Showing posts with label Black. Show all posts
Showing posts with label Black. Show all posts

Tuesday, 17 January 2012

31 Days of Blogging - Day 17


Day 17 – Black - Wonderful Life



Wonderful Life is a beautiful song and back in 1987 life really seemed wonderful. The video is even better – I think its mesmerising.

At that time, W and I had bought our first house in Altrincham, a three bedroomed semi-detached house – though the third bedroom was so tiny that you could barely swing around a cat in it – not that I would ever have done that.

I’ve always been tempted to ask people how they can dare to describe a house as having three bedrooms when you cannot actually fit a bed in the small room that masquerades as that third bedroom.

“This isn’t a three bedroomed house – unless the third bedroom’s for a bloody cat.” was a consistent rant for me at the time.

In a moment of madness, I bought a rowing machine that year and tried to set it up in that third bedroom – no chance. It barely fit – I had to use it with the door open and I kept smashing my elbows on the walls.

It was even more disastrous than that because the thing was so cheap that when I dismantled it to move it to the “second bedroom” I almost castrated myself with the springs before bending the metal and effectively rendering the thing unusable.

How I put it together in the first place is beyond me – and how it managed to survive as long as it did without running my chances of procreation is another miracle.

Anyway, I digress; the wedding was planned for 1988 and we were (sharp intake of breath) “living in sin”.

W’s mum is a lovely woman but she has always had principles, and she frowned on people who didn’t adhere to them. I was surprised to find that when we went to visit them and stayed over, I was not allowed to share a room with W – even though she knew that we shared a room back in Manchester.

I respected her so I slept in a separate room. It was no bother, though I did joke about it on occasion.

It’s quite amazing how the whole process of dealing with and living in a relationship has changed over the years. Tradition dictates that a relationship is almost like a recipe – you have to follow certain steps.

Remember my first major girlfriend, C, from my post a few days ago? Well her mother made it quite clear from the very start what she thought of young men.

We had been going out for about three months when I went to her house. As soon as I sat down, her mum offered me a cup of tea and then, in the next breath, said openly in front of C, her brother and her father:

“If you make my daughter pregnant, I will cut off your balls.

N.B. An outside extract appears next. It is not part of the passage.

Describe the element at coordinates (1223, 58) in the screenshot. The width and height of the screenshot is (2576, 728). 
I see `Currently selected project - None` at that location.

Would you like some sugar with your tea?”

It was a surreal moment and I actually laughed out loud before realising that she was deadly serious.

W’s mum wasn’t that bad but she expected me to follow tradition. I had already failed because W had proposed to me. I would have to repair the damage by asking W’s dad for her hand in marriage.

W’s mum nagged W to nag me to do this but I steadfastly refused. W's mum would never have nagged me; I found it weird that there was a middle-(wo)man and when I talked to W's mum, the subject was never broached - but we both knew what was going on.

I told W that people don’t do that sort of thing anymore and no matter how hard she tried to persuade me, there was no way I was going to do it.

And I didn’t.

In fact, W’s dad didn’t seem to mind at all – as far as he was concerned, the deed had already been done. What’s more, I later found out that W’s mum was upset because W had got engaged without discussing it with her first.

I was quite surprised and in retrospect I might have done things differently. It would have been a gesture, nothing more, that would have made W’s mum happy and content. Perhaps I was just too stubborn.

In the end, it didn’t matter – we all got on very well and I was already a part of the family.

Tradition is important to some people and in the interests of harmony, I could and perhaps should have been more flexible.

It’s the little things that can sometimes make life more pleasurable.

W’s mum got her own way at the wedding though – and I was a willing pawn, being shoved around, photographed, videoed all in the name of pomp and ceremony.

It was a very traditional wedding and W and I were, as expected, the centre of attention, something I was definitely not used to. There was certainly no invitation for shyness or introversion, which made the day even more of a struggle for me.

I had to make a speech (my first real public speaking exercise) and everybody wanted to speak to me, especially relatives that I had never met before. At one stage, both W and I found separate hiding places and just spent about an hour in total solitude trying to get our breath back.

People were wondering where the bride and groom were and when I turned up some time before W, I was interrogated.

“Where’s W?”

“I haven’t seen her – I reckon she’s hiding – that’s where I have been.”

It was a great day and everybody enjoyed it.

At that point in my life, I can honestly say that Wonderful Life seemed to sum everything up perfectly - for a while at least.